RECORDS PROVIDED
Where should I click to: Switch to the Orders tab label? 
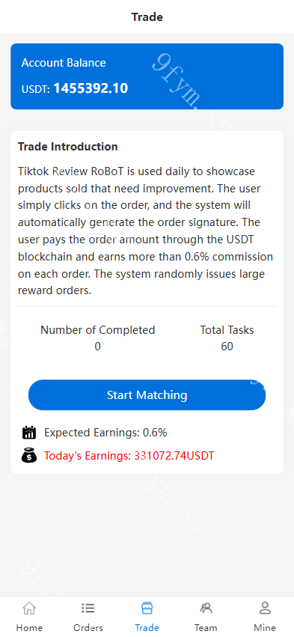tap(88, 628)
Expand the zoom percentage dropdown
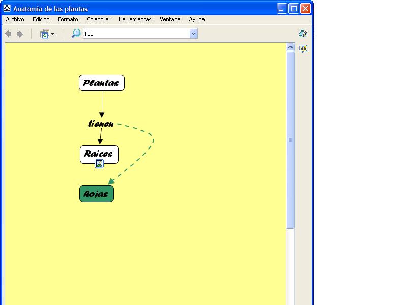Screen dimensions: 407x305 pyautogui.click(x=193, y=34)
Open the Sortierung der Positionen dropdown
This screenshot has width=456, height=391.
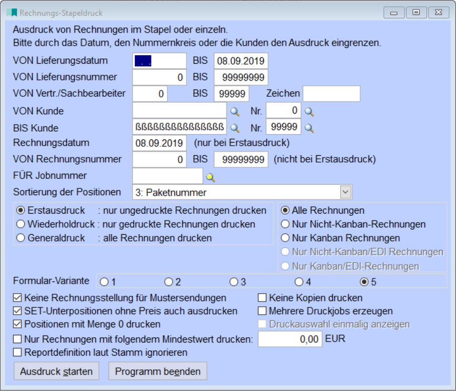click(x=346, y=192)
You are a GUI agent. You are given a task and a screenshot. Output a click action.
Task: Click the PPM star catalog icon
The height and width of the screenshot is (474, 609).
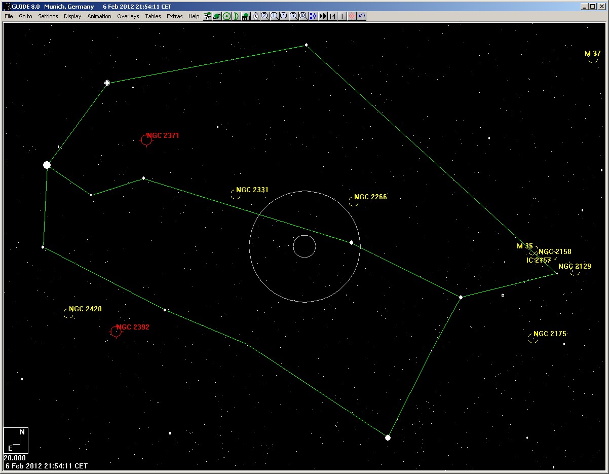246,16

PROBLEM DETAILS
Output the entries above exactly. Do not include the pictures.

TASK ANSWER
Where should I click to: Switch to the Orders tab label? 
tap(88, 628)
Expand the zoom percentage dropdown
Screen dimensions: 407x305 pyautogui.click(x=193, y=34)
Open the Sortierung der Positionen dropdown
This screenshot has width=456, height=391.
click(x=346, y=192)
You are a GUI agent. You are given a task and a screenshot. Output a click action.
Task: Click the PPM star catalog icon
The height and width of the screenshot is (474, 609).
246,16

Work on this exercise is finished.